Deep Model-Based Super-Resolution with Non-uniform Blur
Charles Laroche, Andrés Almansa, Matias Tassano
TL;DR
The work tackles single-image super-resolution under spatially varying blur, formalized as $y = (Hx)\downarrow_s + \epsilon$ with a non-uniform $H$. It introduces a deep unfolding network built from a linearized ADMM-based deep plug-and-play solver that learns hyperparameters end-to-end, enabling joint deblurring and upscaling. The method achieves state-of-the-art results on synthetic non-uniform blur and demonstrates robust generalization to real-world defocus and motion blur scenarios, without per-kernel retraining. This approach offers practical impact for devices and microscopy where blur varies across the image and is difficult to model precisely.
Abstract
We propose a state-of-the-art method for super-resolution with non-uniform blur. Single-image super-resolution methods seek to restore a high-resolution image from blurred, subsampled, and noisy measurements. Despite their impressive performance, existing techniques usually assume a uniform blur kernel. Hence, these techniques do not generalize well to the more general case of non-uniform blur.
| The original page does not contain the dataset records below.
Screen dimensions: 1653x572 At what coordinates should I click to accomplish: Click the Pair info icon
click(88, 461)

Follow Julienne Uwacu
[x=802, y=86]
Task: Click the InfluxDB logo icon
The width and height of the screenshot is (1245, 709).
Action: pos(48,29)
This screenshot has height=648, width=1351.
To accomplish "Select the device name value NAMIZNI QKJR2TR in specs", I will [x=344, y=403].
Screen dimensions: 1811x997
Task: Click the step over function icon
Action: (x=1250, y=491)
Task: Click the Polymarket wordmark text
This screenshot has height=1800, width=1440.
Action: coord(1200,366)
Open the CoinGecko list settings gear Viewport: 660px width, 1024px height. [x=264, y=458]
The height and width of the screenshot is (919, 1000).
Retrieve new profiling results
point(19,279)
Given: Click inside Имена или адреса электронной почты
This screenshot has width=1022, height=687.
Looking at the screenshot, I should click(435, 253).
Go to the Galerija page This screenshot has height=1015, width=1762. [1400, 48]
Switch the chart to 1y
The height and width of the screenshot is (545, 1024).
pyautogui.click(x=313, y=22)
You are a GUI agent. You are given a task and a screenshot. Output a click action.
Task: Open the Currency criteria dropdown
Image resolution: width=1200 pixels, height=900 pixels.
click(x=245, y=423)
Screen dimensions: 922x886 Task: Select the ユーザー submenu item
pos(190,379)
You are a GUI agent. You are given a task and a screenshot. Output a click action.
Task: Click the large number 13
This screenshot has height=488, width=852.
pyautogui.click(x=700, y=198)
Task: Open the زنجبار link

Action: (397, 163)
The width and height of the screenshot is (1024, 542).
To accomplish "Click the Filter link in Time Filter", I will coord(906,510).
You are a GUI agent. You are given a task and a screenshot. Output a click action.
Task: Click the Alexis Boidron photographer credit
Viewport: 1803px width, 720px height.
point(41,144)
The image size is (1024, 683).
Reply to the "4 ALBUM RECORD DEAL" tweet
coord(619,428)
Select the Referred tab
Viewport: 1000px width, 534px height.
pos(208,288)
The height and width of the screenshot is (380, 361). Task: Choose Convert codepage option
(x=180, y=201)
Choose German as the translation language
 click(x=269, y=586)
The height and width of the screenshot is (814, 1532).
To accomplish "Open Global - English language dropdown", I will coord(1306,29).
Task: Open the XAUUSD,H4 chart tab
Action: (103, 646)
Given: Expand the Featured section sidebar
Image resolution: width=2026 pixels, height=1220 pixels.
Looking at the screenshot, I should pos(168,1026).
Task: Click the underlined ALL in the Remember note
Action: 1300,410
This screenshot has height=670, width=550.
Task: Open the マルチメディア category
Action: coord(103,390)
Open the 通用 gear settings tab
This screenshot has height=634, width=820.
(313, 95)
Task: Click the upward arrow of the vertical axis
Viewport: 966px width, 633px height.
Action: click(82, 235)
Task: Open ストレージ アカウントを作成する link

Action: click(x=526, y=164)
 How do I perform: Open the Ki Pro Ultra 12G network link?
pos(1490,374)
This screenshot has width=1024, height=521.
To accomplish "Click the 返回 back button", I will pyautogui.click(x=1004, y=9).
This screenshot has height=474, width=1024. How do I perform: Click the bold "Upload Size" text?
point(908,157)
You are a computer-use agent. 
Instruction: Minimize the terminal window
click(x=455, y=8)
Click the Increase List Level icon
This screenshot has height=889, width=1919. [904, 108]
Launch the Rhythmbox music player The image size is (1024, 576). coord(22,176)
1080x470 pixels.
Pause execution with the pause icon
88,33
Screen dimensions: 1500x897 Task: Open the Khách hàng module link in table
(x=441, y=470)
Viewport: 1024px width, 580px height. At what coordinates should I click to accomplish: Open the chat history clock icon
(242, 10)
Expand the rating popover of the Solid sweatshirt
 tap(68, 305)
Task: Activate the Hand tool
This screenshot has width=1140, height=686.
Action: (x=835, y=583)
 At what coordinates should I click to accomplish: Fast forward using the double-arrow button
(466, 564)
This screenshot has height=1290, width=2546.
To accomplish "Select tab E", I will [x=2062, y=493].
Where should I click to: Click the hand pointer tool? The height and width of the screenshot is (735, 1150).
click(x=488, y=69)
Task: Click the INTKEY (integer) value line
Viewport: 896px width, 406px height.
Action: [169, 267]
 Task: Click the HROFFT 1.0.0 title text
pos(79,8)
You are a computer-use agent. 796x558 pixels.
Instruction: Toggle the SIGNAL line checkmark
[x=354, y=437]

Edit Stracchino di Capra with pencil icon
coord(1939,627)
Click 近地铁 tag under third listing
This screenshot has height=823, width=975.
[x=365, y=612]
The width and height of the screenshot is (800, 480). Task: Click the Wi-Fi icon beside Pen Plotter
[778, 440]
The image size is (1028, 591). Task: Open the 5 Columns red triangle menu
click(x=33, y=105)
Instead, in this paper, we address the more realistic and computationally challenging case of spatially-varying blur. To this end, we first propose a fast deep plug-and-play algorithm, based on linearized ADMM splitting techniques, which can solve the super-resolution problem with spatially-varying blur. Second, we unfold our iterative algorithm into a single network and train it end-to-end. In this way, we overcome the intricacy of manually tuning the parameters involved in the optimization scheme. Our algorithm presents remarkable performance and generalizes well after a single training to a large family of spatially-varying blur kernels, noise levels and scale factors.